Why I Feel OK About Falling Off The Wagon After Years Of Sobriety

    Here's to moderation in 2014.

    Nothing terrible ever happened when I drank. At least, as far as I'm aware, it didn't. My high-strain endurance boozing at even the most civil and daylight-tinged gatherings never seemed to yield any irreversible fallout. Merely bad things happened, of course. I'll probably never look certain people in the eye again; certain doorways, I've likely darkened for the last time. But as far as lost jobs, injured bystanders, or jail time are concerned, I quit drinking in May 2010 with a clean record.

    A little over a year ago, I started again.

    People don't know how to react when you tell them you've ended a lengthy period of sobriety, particularly if the interaction occurs while you're clutching a decanter of amber liquid. Your nuclear-grade smile and giddy tone should provide context clues, but these details might be misinterpreted as a sarcastic celebration of failure. Some of my friends certainly took it that way. They greeted the news with concern and reprehension, responses ideal for when somebody has fallen off the wagon. "Somebody" hadn't, though. What I had done instead was a comprehensively debated, intentional dismount from said wagon. Admittedly, it was anybody's guess whether I'd stick the landing.

    My reasons for quitting drinking would sound rather boring in an Alcoholics Anonymous meeting. I know this to be true from having gone to meetings with and for other people, but never myself. My personal definition of an alcoholic was always "someone who drinks in the mornings and/or alone," and as long as I was guilty of neither, I was OK. I was just someone who looked for reasons to introduce drinking in any situation, and pushed it as far as it could go. You can imagine how I felt about the concept of brunch.

    It was, in fact, a standard-issue brunch that led me to stop drinking after less ambitious slow-down efforts failed to take. Following a Mother's Day summit of Bloody Marys and omelets, I scratched a big red X through the calendar day, in terms of getting anything done. I bid my brunch group good-bye and met another friend at a bar to keep the fun going. Much later, on the way home, it occurred to me that I could either while away the remaining Sunday hours alone, actively dreading my copyediting job the next day, or I could stop at the bar near my place and go toe-to-toe with oblivion. In a day of bad decisions, what's one more?

    When I woke up the next morning, I had to email my boss and apologize for being late. Once I threw up in the shower, saw my own bloated cadaver in the mirror, and actually smelled liquor in my pores, though, I emailed again to say I couldn't come in at all. (It was "a stomach thing.") Then I crawled back into bed, literally hating myself, until the idea of not drinking for the following two weeks started coming into focus. Having a simple guarantee against this feeling for a set period released a palpable surge of relief. And after those two weeks were over, I just kept going.

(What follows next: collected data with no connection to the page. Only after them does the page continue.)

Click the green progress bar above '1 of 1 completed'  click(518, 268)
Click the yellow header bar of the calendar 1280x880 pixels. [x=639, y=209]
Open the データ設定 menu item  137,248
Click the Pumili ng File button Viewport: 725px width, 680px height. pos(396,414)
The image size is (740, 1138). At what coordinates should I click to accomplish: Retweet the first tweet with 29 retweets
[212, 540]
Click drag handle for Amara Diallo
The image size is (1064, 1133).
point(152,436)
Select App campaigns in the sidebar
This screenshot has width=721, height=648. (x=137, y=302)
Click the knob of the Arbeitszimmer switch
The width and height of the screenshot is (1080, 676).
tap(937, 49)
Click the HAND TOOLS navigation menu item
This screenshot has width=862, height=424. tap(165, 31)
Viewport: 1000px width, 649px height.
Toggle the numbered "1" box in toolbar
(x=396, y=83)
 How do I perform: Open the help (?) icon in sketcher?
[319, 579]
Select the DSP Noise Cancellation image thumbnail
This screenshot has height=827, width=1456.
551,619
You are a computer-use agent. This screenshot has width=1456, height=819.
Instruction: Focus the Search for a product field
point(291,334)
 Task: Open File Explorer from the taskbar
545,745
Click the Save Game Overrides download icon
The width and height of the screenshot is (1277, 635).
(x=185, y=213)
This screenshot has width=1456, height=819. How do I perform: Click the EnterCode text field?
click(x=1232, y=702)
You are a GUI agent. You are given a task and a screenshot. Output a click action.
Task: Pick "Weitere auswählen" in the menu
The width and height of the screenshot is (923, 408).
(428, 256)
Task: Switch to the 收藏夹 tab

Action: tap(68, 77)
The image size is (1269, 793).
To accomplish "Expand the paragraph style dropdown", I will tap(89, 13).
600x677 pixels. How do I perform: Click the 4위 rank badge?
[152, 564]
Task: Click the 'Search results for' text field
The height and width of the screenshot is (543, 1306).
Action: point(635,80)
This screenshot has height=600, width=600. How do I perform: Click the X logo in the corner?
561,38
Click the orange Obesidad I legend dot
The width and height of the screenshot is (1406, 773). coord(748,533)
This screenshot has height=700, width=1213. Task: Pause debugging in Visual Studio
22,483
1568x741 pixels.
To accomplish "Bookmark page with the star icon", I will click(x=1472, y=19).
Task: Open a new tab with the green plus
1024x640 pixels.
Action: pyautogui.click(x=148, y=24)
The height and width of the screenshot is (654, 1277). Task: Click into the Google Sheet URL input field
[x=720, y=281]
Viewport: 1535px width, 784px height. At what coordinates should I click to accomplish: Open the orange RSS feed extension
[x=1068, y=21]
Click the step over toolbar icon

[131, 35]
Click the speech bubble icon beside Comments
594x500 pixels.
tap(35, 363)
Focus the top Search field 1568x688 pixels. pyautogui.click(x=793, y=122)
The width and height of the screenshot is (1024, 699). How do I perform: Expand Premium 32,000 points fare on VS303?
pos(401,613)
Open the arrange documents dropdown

    My problem with alcohol had always been a problem of knowing when enough was enough. It wasn't just with alcohol, though, but with everything. I have a compulsive personality. I am an apex predator of More. Be it alcohol, food, sex, or unread tweets — my life revolves around itches not scratched.

    This insatiable appetite crescendoed in college, when I topped out at over 300 pounds, and drank like I wanted to jailbreak my bodily form and become pure energy. Although more than a full third of that weight is long gone and I no longer do keg stands, food is something I still struggle with. Over time, it became easier to sustain the macro eating decisions that delivered me from a deadly weight level. What turned out to be much harder, though, is remembering, moment to moment, to rein in compulsion when I lay eyes upon a generous serving of something I want — whatever it is.

    On the surface, I didn't like the attention when people found out I didn't drink; old friends attempting to goad me into a relapse, first dates looking at me like there was a red flag stitched across my face. But I'm a writer: Obviously, I crave attention. I hoped people would regard me as they might Iggy Pop or Slash or any other iconic figure whose latter-day sobriety was an interesting turn in a long saga. Nobody did, though, nor should they have. Mostly, it turns out, people don't care what you do if it doesn't affect them directly. And anyway, I wasn't after anybody's admiration; I just wanted their company. Aside from all the events I missed out on by intentionally skipping, I felt left out at the ones I attended. There's an incredible loneliness about being the sober one. You can be physically at the party, and still not really there.

    In New York, and for media people in particular, alcohol is even more thoroughly entwined with the culture. Not only are deals made and interviews conducted around alcohol often, there are also author readings, book parties, storytelling shows, bull sessions, and good-bye-to-all-that send-offs just about every night. Heaven help you if you're a karaoke enthusiast to boot.

    Two and a half years in, sobriety had not taught me self-control, it had merely institutionalized self-deprivation. I was no closer to conquering the underlying infinite thirst than I ever would be without confronting it head-on.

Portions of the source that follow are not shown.